Le conmovían aquellas dos viejecitas enfundadas en sus abrigos beis y tan atentas las dos a sus palabras. Guibrando tuvo el repentino deseo de ceder a su locura, de exportar sus pieles vivas más allá de ese vagón siniestro en el que se subía a diario. «¿Y dónde viven?» Su pregunta resonó en sus oídos como una aceptación firme y definitiva. Locas de alegría, las dos mujeres se felicitaron mutuamente dando saltitos allí mismo. Mientras la llamada Monique ponía su tarjeta de visita en la mano de Guibrando, la otra le susurraba al oído esta constatación: «Ya te había dicho yo que era muy majo». La cartulina declinaba nombre y dirección en medio de un parterre de flores de colores pastel. Señoritas Monique y Josette Delacôte, 7 bis, callejón de la Butte, 93220 Gagny. Una línea había sido tachada limpiamente con una raya a bolígrafo. Guibrando supuso que Monique y Josette eran hermanas. Callejón de la Butte, en la meseta.
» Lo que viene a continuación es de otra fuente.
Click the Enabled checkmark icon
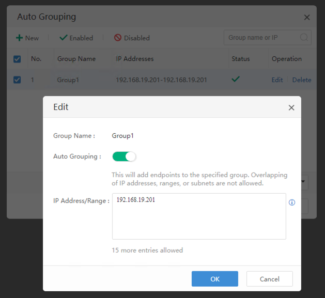Screen dimensions: 325x298 click(x=64, y=38)
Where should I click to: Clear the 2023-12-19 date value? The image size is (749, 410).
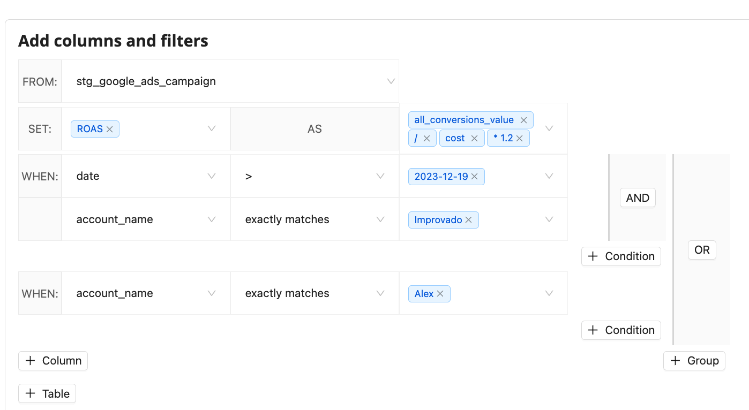click(x=474, y=177)
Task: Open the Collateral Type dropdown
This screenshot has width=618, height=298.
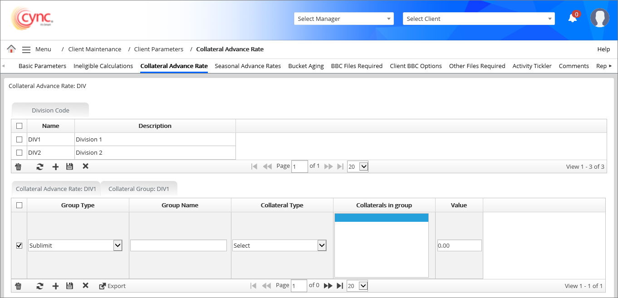Action: click(x=279, y=245)
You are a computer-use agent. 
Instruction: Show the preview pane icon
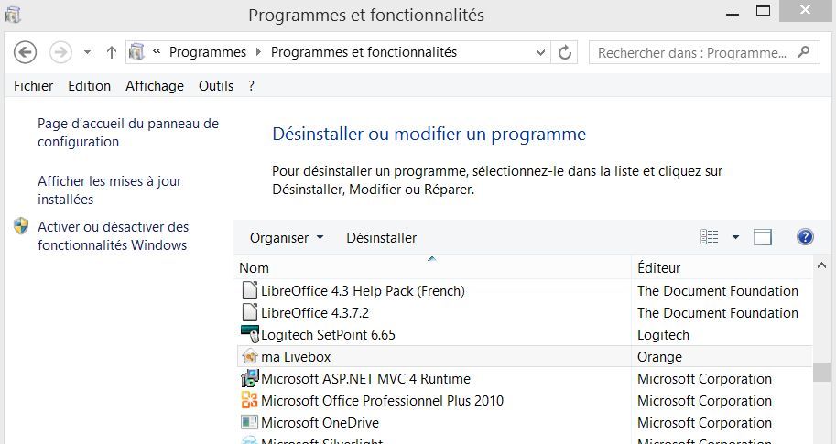point(763,237)
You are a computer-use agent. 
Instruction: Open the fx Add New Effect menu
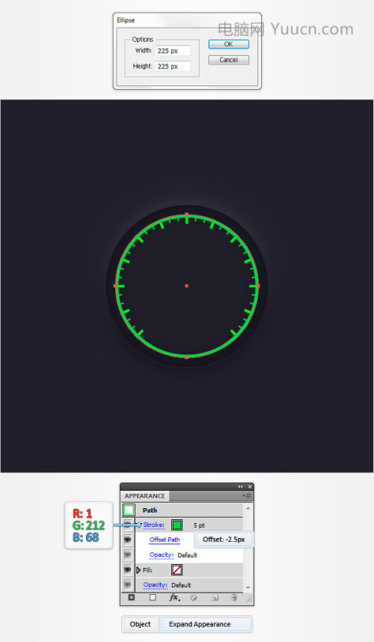pos(174,597)
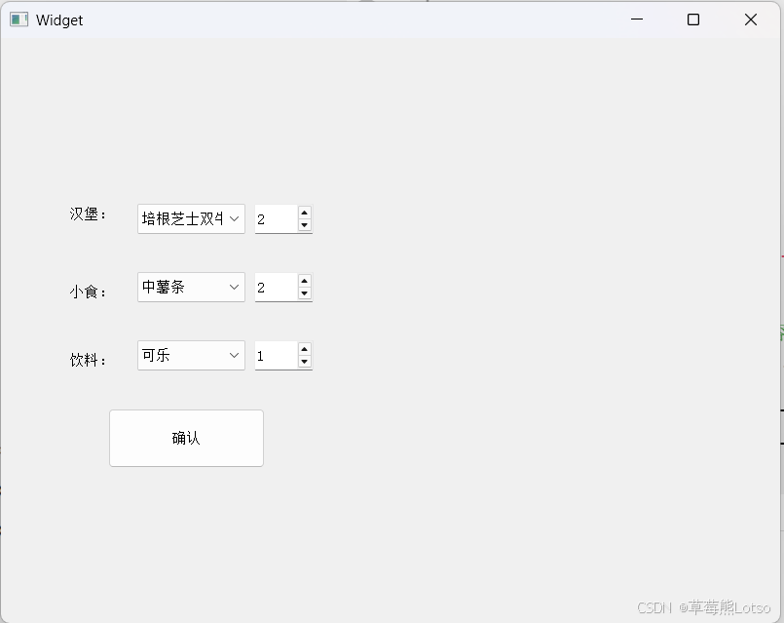Screen dimensions: 784x623
Task: Select the 培根芝士双斗 combo box text
Action: [x=180, y=218]
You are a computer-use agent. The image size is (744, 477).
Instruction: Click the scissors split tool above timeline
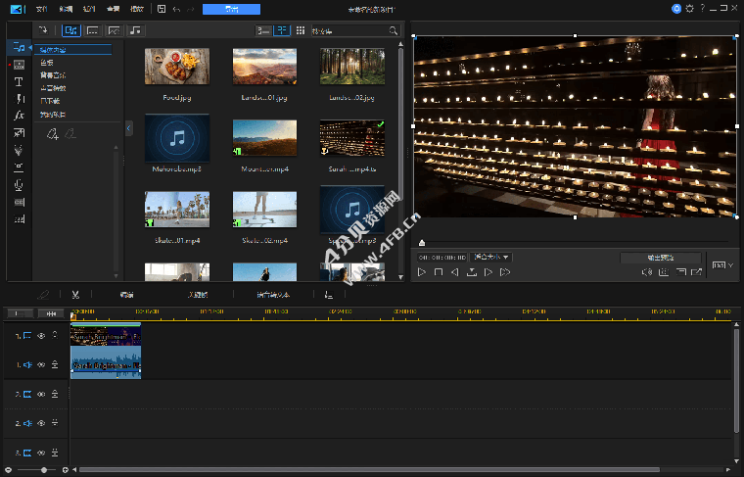pyautogui.click(x=75, y=295)
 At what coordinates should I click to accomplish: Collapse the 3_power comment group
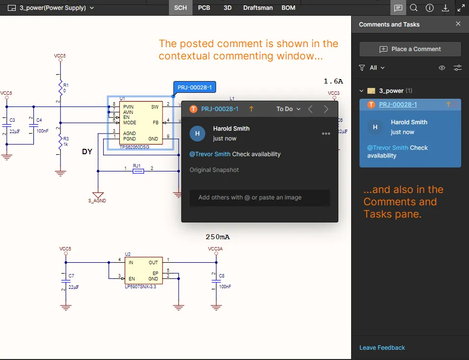[x=362, y=91]
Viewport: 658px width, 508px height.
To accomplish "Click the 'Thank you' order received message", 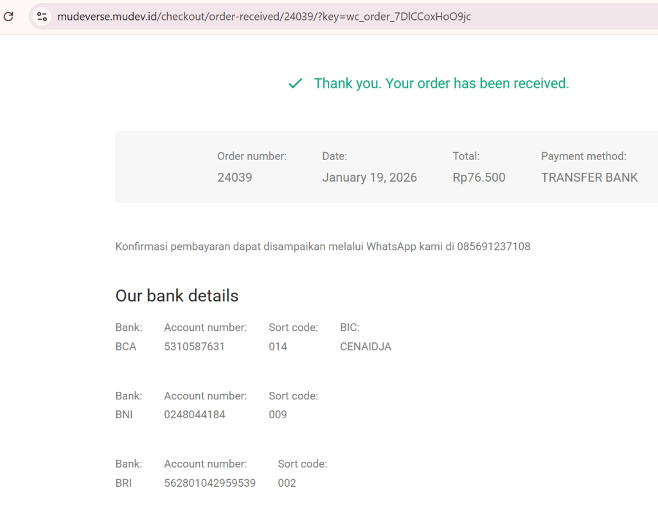I will click(x=441, y=83).
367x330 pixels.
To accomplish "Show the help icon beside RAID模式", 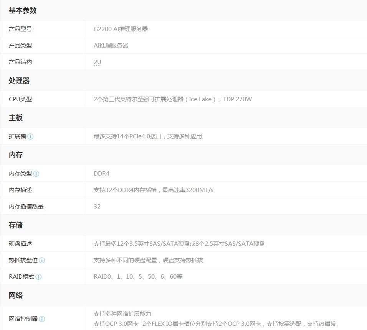I will pyautogui.click(x=38, y=277).
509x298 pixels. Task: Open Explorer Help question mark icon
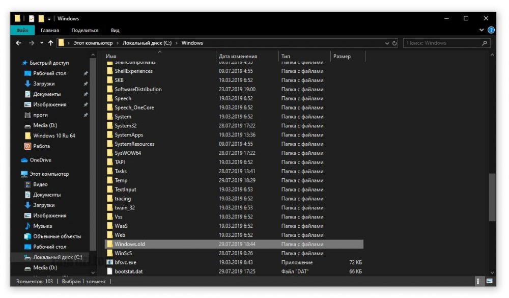(491, 31)
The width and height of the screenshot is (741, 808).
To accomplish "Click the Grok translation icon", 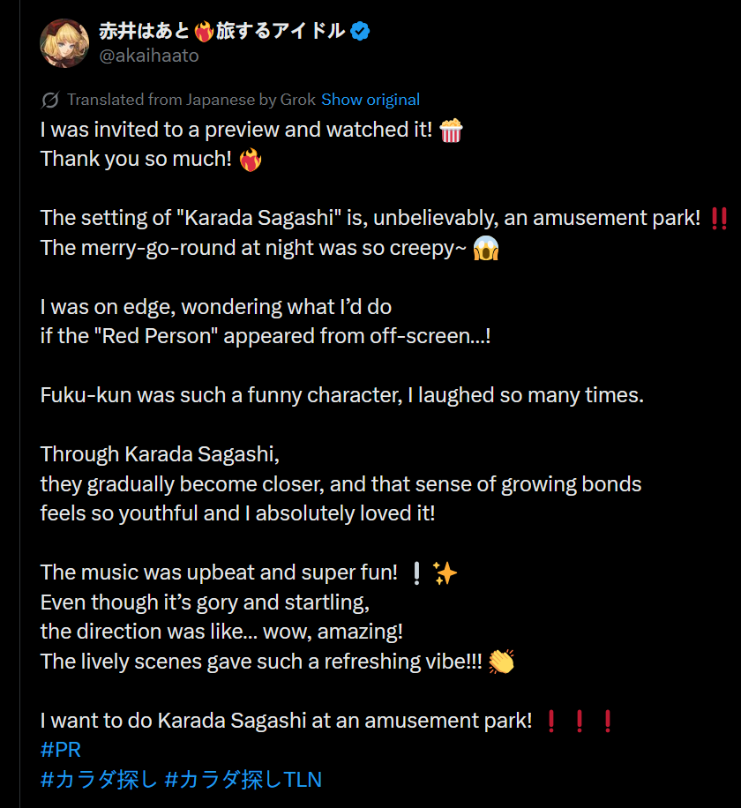I will 50,100.
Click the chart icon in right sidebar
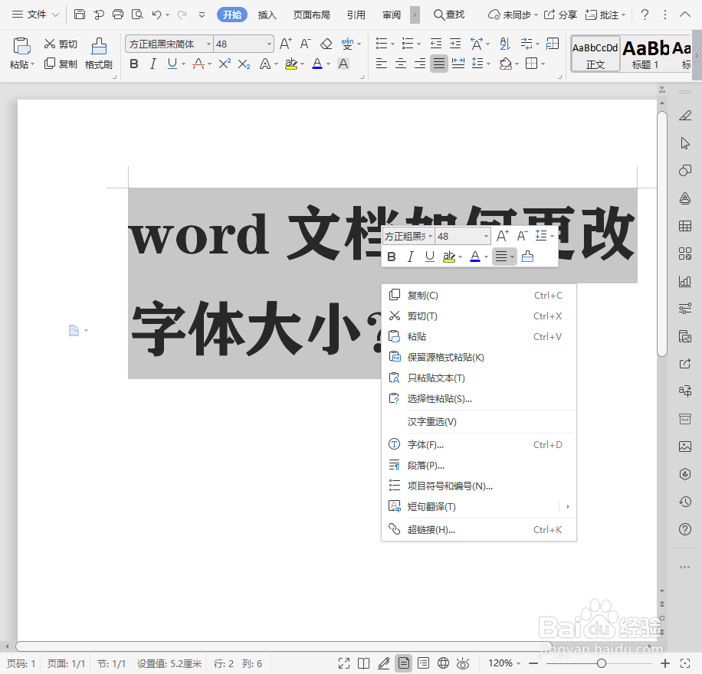The height and width of the screenshot is (674, 702). coord(684,280)
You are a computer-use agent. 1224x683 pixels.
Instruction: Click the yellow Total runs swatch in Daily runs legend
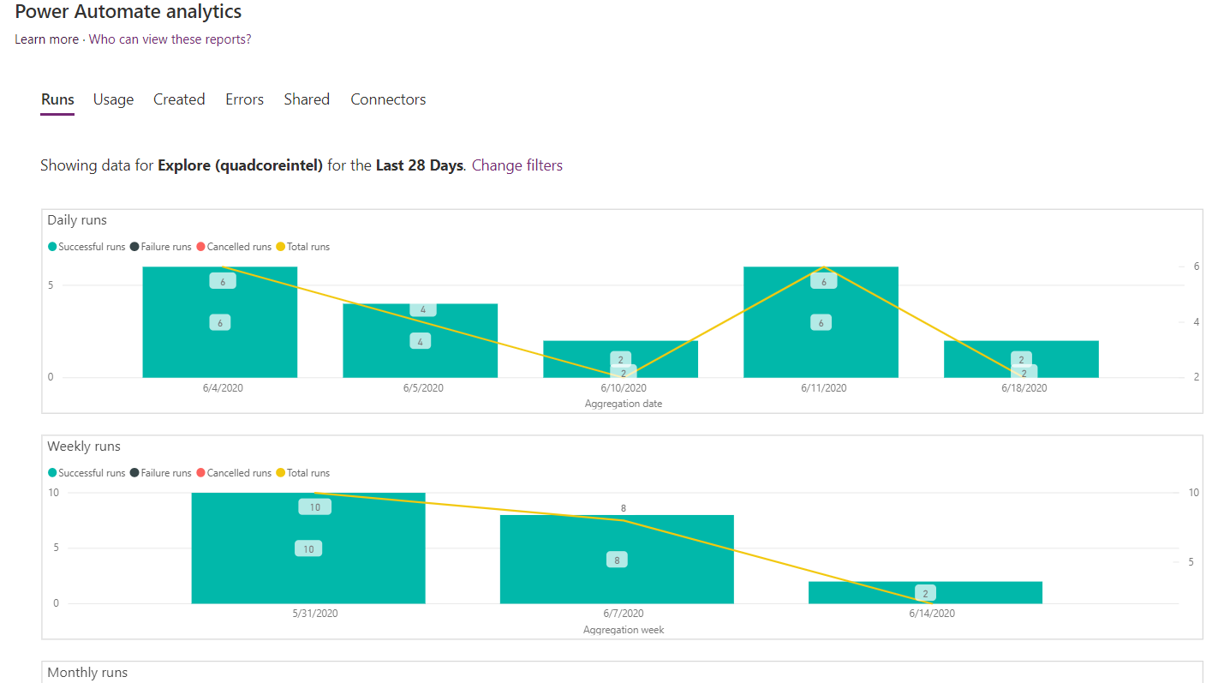pyautogui.click(x=278, y=246)
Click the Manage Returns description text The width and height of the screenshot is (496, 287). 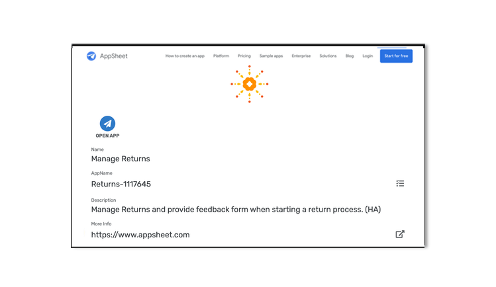click(x=236, y=210)
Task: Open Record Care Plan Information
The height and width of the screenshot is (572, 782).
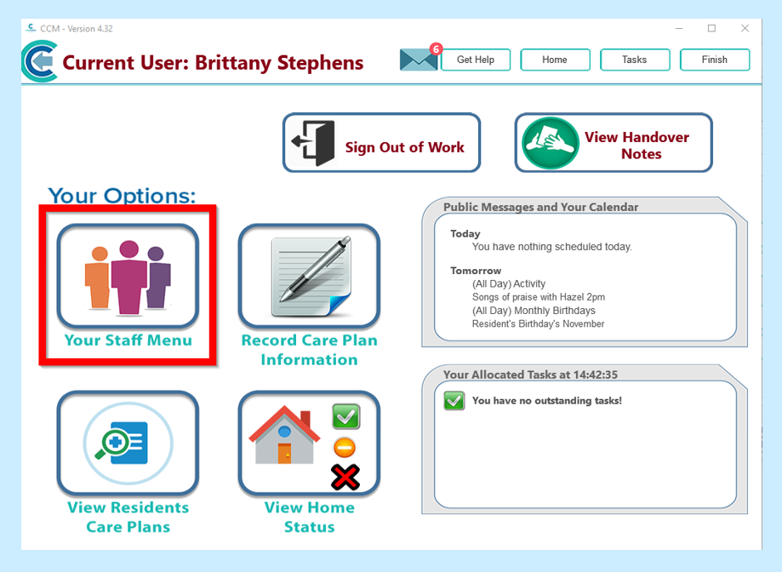Action: click(309, 277)

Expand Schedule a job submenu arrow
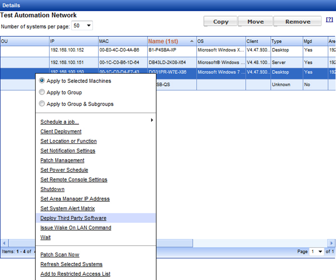pos(152,120)
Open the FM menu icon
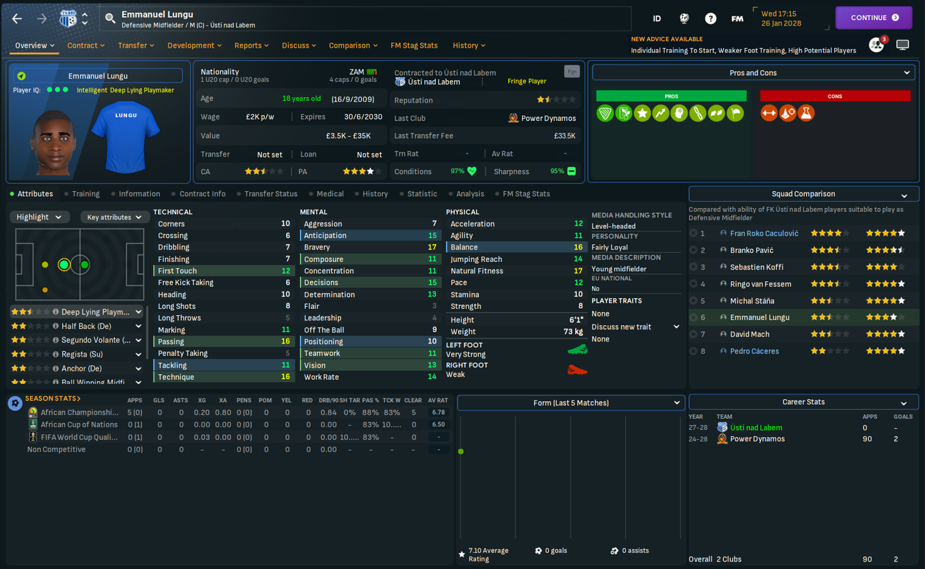The height and width of the screenshot is (569, 925). tap(737, 19)
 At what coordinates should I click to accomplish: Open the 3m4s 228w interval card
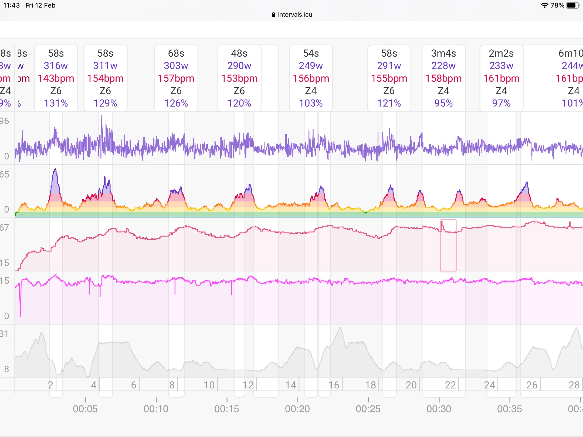443,78
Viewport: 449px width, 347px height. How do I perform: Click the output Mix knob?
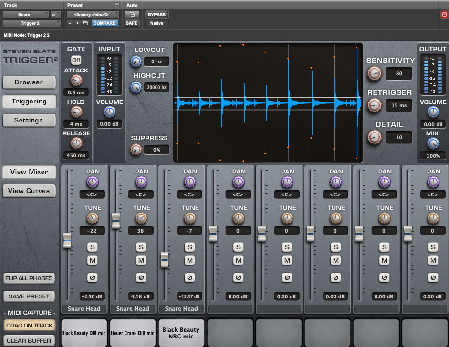pyautogui.click(x=432, y=143)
A una media hora de su domicilio. «Ya lo hemos hablado entre nosotras y, si usted está de acuerdo, nos haremos cargo del taxi a la ida y a la vuelta. Será más práctico para usted y menos fatigoso.»
Era obvio para Guibrando que las dos hermanas Delacôte habían madurado su proyecto con detenimiento antes de ir a buscarlo.
—Escuchen, hagamos una prueba para ver qué tal, pero no querría en absoluto que lo considerasen un compromiso a largo plazo. Que quede bien claro entre nosotros, quiero ir a hacer un pequeño tanteo, pero también quiero poder dejarlo en cualquier momento.
—¡Sí, ya lo hemos entendido muy bien, Josette y yo! ¿Verdad, Josette? ¿Y qué día podría venir?
¿En qué avispero estaba a punto de meterse? Durante la semana, todas las noches estaba demasiado reventado como para ser capaz de hacer nada.
—Solo estoy libre los sábados. En realidad, los sábados por la mañana a última hora.
—De acuerdo, los sábados, pero mejor hacia las diez y media, porque comemos a las once y media.
Concertaron el sábado siguiente a las diez y media cuando el tren ya entraba en la estación. Sentado sobre su trasportín, Guibrando empezó con su primera piel viva del día, una receta de sopa de legumbres a la antigua usanza que desgranó bajo la mirada encantada de las dos hermanas Delacôte, quienes se habían sentado lo más cerca posible de él con el fin de embeberse mejor de sus palabras.